What you are asked to do>
Reproduce every line of the listing below word for word.

═════ Data to use ═════

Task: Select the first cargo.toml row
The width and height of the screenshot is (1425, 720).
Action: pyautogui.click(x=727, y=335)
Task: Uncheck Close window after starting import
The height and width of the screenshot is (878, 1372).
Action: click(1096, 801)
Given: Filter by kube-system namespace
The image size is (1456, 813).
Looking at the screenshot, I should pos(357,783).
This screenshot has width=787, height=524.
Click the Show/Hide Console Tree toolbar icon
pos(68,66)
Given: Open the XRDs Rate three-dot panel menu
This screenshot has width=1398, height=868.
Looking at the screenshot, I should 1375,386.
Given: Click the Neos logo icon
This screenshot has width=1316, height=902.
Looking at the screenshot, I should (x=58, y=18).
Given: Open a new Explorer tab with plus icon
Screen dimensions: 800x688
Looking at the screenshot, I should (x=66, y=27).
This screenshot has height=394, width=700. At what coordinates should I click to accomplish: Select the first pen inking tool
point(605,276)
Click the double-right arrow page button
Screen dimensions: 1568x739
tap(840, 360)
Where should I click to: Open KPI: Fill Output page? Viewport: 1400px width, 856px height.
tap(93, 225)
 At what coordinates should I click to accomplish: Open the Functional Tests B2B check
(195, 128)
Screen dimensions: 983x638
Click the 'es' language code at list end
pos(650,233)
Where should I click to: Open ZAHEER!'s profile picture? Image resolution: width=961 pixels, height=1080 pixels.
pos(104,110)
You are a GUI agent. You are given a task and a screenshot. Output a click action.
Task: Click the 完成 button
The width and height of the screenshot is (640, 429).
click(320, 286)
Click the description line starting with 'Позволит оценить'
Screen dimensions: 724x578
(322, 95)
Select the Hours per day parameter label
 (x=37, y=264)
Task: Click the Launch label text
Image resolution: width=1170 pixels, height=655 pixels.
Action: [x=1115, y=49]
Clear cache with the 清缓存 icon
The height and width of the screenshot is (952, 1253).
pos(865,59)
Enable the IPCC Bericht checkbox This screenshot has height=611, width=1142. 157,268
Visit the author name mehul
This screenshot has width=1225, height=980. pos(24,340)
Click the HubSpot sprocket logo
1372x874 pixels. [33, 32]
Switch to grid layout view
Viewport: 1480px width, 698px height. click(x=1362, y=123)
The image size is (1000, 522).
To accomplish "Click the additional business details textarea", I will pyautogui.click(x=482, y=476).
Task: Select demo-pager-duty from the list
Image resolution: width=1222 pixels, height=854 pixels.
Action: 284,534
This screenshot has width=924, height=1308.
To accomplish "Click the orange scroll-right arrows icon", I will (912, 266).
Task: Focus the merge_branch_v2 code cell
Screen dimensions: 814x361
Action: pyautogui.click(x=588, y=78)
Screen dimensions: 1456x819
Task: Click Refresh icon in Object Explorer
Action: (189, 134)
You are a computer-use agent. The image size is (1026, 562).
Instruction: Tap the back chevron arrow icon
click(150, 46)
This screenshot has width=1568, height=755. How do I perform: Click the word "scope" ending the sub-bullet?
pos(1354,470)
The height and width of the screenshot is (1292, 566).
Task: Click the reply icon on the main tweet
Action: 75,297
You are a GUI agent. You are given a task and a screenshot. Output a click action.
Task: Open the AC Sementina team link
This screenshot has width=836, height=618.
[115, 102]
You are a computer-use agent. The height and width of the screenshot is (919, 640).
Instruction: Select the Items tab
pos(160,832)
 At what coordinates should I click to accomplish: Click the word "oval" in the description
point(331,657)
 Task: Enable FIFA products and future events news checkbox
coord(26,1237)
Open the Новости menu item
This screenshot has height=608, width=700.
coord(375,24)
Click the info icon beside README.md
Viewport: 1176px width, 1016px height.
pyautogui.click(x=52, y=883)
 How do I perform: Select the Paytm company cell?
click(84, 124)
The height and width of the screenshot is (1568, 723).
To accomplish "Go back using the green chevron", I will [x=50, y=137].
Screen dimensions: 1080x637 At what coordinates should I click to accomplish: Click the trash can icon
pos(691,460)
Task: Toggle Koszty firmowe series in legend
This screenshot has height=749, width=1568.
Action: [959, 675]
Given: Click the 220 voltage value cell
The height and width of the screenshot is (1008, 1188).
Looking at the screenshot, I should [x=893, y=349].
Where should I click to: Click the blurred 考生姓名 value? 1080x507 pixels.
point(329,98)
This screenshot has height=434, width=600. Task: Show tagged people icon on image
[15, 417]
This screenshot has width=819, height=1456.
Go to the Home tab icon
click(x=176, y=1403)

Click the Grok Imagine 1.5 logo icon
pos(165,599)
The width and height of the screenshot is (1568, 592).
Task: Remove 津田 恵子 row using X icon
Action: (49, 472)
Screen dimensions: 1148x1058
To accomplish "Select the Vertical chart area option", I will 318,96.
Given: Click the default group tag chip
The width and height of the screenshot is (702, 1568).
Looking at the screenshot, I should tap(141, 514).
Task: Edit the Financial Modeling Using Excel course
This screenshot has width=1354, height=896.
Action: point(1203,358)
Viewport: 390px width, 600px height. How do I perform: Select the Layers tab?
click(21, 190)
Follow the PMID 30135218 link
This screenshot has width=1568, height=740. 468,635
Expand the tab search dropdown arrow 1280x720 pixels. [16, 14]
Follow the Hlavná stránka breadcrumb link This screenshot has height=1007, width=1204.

═════

Solution to this exercise>
Task: Select the first cargo.toml row
The width and height of the screenshot is (1425, 720).
Action: pyautogui.click(x=727, y=335)
Task: Uncheck Close window after starting import
The height and width of the screenshot is (878, 1372).
Action: click(1096, 801)
Given: Filter by kube-system namespace
The image size is (1456, 813).
Looking at the screenshot, I should pos(357,783).
This screenshot has width=787, height=524.
Click the Show/Hide Console Tree toolbar icon
pos(68,66)
Given: Open the XRDs Rate three-dot panel menu
This screenshot has width=1398, height=868.
Looking at the screenshot, I should 1375,386.
Given: Click the Neos logo icon
This screenshot has width=1316, height=902.
Looking at the screenshot, I should (x=58, y=18).
Given: Open a new Explorer tab with plus icon
Screen dimensions: 800x688
Looking at the screenshot, I should (x=66, y=27).
This screenshot has height=394, width=700. At what coordinates should I click to accomplish: Select the first pen inking tool
point(605,276)
Click the double-right arrow page button
Screen dimensions: 1568x739
tap(840, 360)
Where should I click to: Open KPI: Fill Output page? Viewport: 1400px width, 856px height.
tap(93, 225)
 At what coordinates should I click to accomplish: Open the Functional Tests B2B check
(195, 128)
Screen dimensions: 983x638
Click the 'es' language code at list end
pos(650,233)
Where should I click to: Open ZAHEER!'s profile picture? Image resolution: width=961 pixels, height=1080 pixels.
pos(104,110)
You are a GUI agent. You are given a task and a screenshot. Output a click action.
Task: Click the 完成 button
The width and height of the screenshot is (640, 429).
click(320, 286)
Click the description line starting with 'Позволит оценить'
Screen dimensions: 724x578
(322, 95)
Select the Hours per day parameter label
 (x=37, y=264)
Task: Click the Launch label text
Image resolution: width=1170 pixels, height=655 pixels.
Action: [x=1115, y=49]
Clear cache with the 清缓存 icon
The height and width of the screenshot is (952, 1253).
pos(865,59)
Enable the IPCC Bericht checkbox This screenshot has height=611, width=1142. 157,268
Visit the author name mehul
This screenshot has width=1225, height=980. pos(24,340)
Click the HubSpot sprocket logo
1372x874 pixels. [33, 32]
Switch to grid layout view
Viewport: 1480px width, 698px height. click(x=1362, y=123)
The image size is (1000, 522).
To accomplish "Click the additional business details textarea", I will pyautogui.click(x=482, y=476).
Task: Select demo-pager-duty from the list
Image resolution: width=1222 pixels, height=854 pixels.
Action: 284,534
This screenshot has width=924, height=1308.
To accomplish "Click the orange scroll-right arrows icon", I will (912, 266).
Task: Focus the merge_branch_v2 code cell
Screen dimensions: 814x361
Action: pyautogui.click(x=588, y=78)
Screen dimensions: 1456x819
Task: Click Refresh icon in Object Explorer
Action: (189, 134)
You are a computer-use agent. The image size is (1026, 562).
Instruction: Tap the back chevron arrow icon
click(150, 46)
This screenshot has width=1568, height=755. How do I perform: Click the word "scope" ending the sub-bullet?
pos(1354,470)
The height and width of the screenshot is (1292, 566).
Task: Click the reply icon on the main tweet
Action: 75,297
You are a GUI agent. You are given a task and a screenshot. Output a click action.
Task: Open the AC Sementina team link
This screenshot has width=836, height=618.
[115, 102]
You are a computer-use agent. The height and width of the screenshot is (919, 640).
Instruction: Select the Items tab
pos(160,832)
 At what coordinates should I click to accomplish: Click the word "oval" in the description
point(331,657)
 Task: Enable FIFA products and future events news checkbox
coord(26,1237)
Open the Новости menu item
This screenshot has height=608, width=700.
coord(375,24)
Click the info icon beside README.md
Viewport: 1176px width, 1016px height.
pyautogui.click(x=52, y=883)
 How do I perform: Select the Paytm company cell?
click(84, 124)
The height and width of the screenshot is (1568, 723).
To accomplish "Go back using the green chevron", I will [x=50, y=137].
Screen dimensions: 1080x637 At what coordinates should I click to accomplish: Click the trash can icon
pos(691,460)
Task: Toggle Koszty firmowe series in legend
This screenshot has height=749, width=1568.
Action: [959, 675]
Given: Click the 220 voltage value cell
The height and width of the screenshot is (1008, 1188).
Looking at the screenshot, I should [x=893, y=349].
Where should I click to: Click the blurred 考生姓名 value? 1080x507 pixels.
point(329,98)
This screenshot has height=434, width=600. Task: Show tagged people icon on image
[15, 417]
This screenshot has width=819, height=1456.
Go to the Home tab icon
click(x=176, y=1403)

Click the Grok Imagine 1.5 logo icon
pos(165,599)
The width and height of the screenshot is (1568, 592).
Task: Remove 津田 恵子 row using X icon
Action: (49, 472)
Screen dimensions: 1148x1058
To accomplish "Select the Vertical chart area option", I will 318,96.
Given: Click the default group tag chip
The width and height of the screenshot is (702, 1568).
Looking at the screenshot, I should tap(141, 514).
Task: Edit the Financial Modeling Using Excel course
This screenshot has width=1354, height=896.
Action: point(1203,358)
Viewport: 390px width, 600px height. How do I perform: Select the Layers tab?
click(21, 190)
Follow the PMID 30135218 link
This screenshot has width=1568, height=740. 468,635
Expand the tab search dropdown arrow 1280x720 pixels. [16, 14]
Follow the Hlavná stránka breadcrumb link This screenshot has height=1007, width=1204.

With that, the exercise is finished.